Wildes Wanderwunder

Als ich kürzlich über das 10-jährige Jubiläum der drei Pfälzer Fernwanderwege las, war meine Neugier sofort geweckt.

Als ich kürzlich über das 10-jährige Jubiläum der drei Pfälzer Fernwanderwege las, war meine Neugier sofort geweckt. Schon ein paar Tage später wanderte ich zunächst auf Tagestour durch die spektakuläre Landschaft des Dahner Felsenlandes und kam aus dem Staunen kaum heraus. Fest steht: Ich komme wieder für mehr.

Gleich am Parkplatz geben »Braut und Bräutigam«, zwei dicht beieinander stehende Felssäulen, einen Vorgeschmack auf den Dahner Felsenpfad. Ich will mehr sehen und weichen Waldboden unter den Füßen spüren, setze den Rucksack auf und laufe den sanft ansteigenden Weg zum Pfaffenfels mit seiner Aussichtsplattform hoch. Tief durchatmen und den Blick auf die grandiose Landschaft genießen und auf das, was noch vor mir liegt. Von hier aus kann ich schon den Schillerfelsen sehen, den die Natur wie ein steinernes Tor in die Landschaft gestellt hat. Mit dem guten Gefühl, die richtige Entscheidung getroffen zu haben, geht es im Zickzack steil hinunter, bevor der Pfad wenige hundert Meter weiter wieder im Zickzack ganz schön steil hoch führt zum Schillerfelsen.

Mit Herzklopfen – Kraft einteilen war noch nie meine Stärke – stehe ich vor einem Prachtexemplar von Felsen, dessen Sandstein von Dunkelrot, über Orangerot und Rosé bis hin zu Dunkelgrau in der Mittagssonne schimmert. 250 Millionen Jahre hat die Natur an den Sandsteinfelsen in der Südpfalz geschliffen und eine in Deutschland einzigartige Landschaft geschaffen. Rund 80 Felsentürme ragen in den Himmel hoch, von Wind und Wasser zu markanten Skulpturen geformt, dazu kommen mehr als 140 nicht minder spektakuläre Felsmassive.

Und der Dahner Felsenpfad ist nur einer der Wege, auf denen man dieser Landschaft ganz nah kommen kann. Schon wandere ich in Gedanken den nächsten Pfad, Hahnfels-Tour, Napoleon-Steig, Deutsch-Französischer Burgenweg – sie alle kreuzen meinen Weg.
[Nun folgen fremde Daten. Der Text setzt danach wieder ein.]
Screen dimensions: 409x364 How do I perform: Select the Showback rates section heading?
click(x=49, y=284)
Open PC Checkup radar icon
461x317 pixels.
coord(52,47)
Monument Valley à la Pfalz

Ich schlüpfe durch einen schmalen Felsdurchlass und steuere, begleitet vom Duft der Kiefern, das nächste Highlight an. Wow! Die Aussicht vom Plateau des Schwalbenfelsens raubt mir für einen Moment den Atem. Monument Valley in den USA kann einpacken. Denn während dort nichts als schnöde Wüste die hochgeschossenen Gesteinsschichten umgibt, ragen die Pfälzer Felsen aus einem Blättermeer empor und reiht sich ein runder Berggipfel an den anderen. 

Vorbei an der halbkreisförmigen Felsenarena erreiche ich über einen weichen Waldpfad den Elwetritschefels und schließlich die Hütte »Im Schneiderfeld« des Dahner Pfälzerwald-Vereins. Beim Blick auf die Karte regt sich mein Appetit auf Pfälzer Küche. Gegen Leberknödel mit Sauerkraut kommt meine Brotzeit im Rucksack nicht an. 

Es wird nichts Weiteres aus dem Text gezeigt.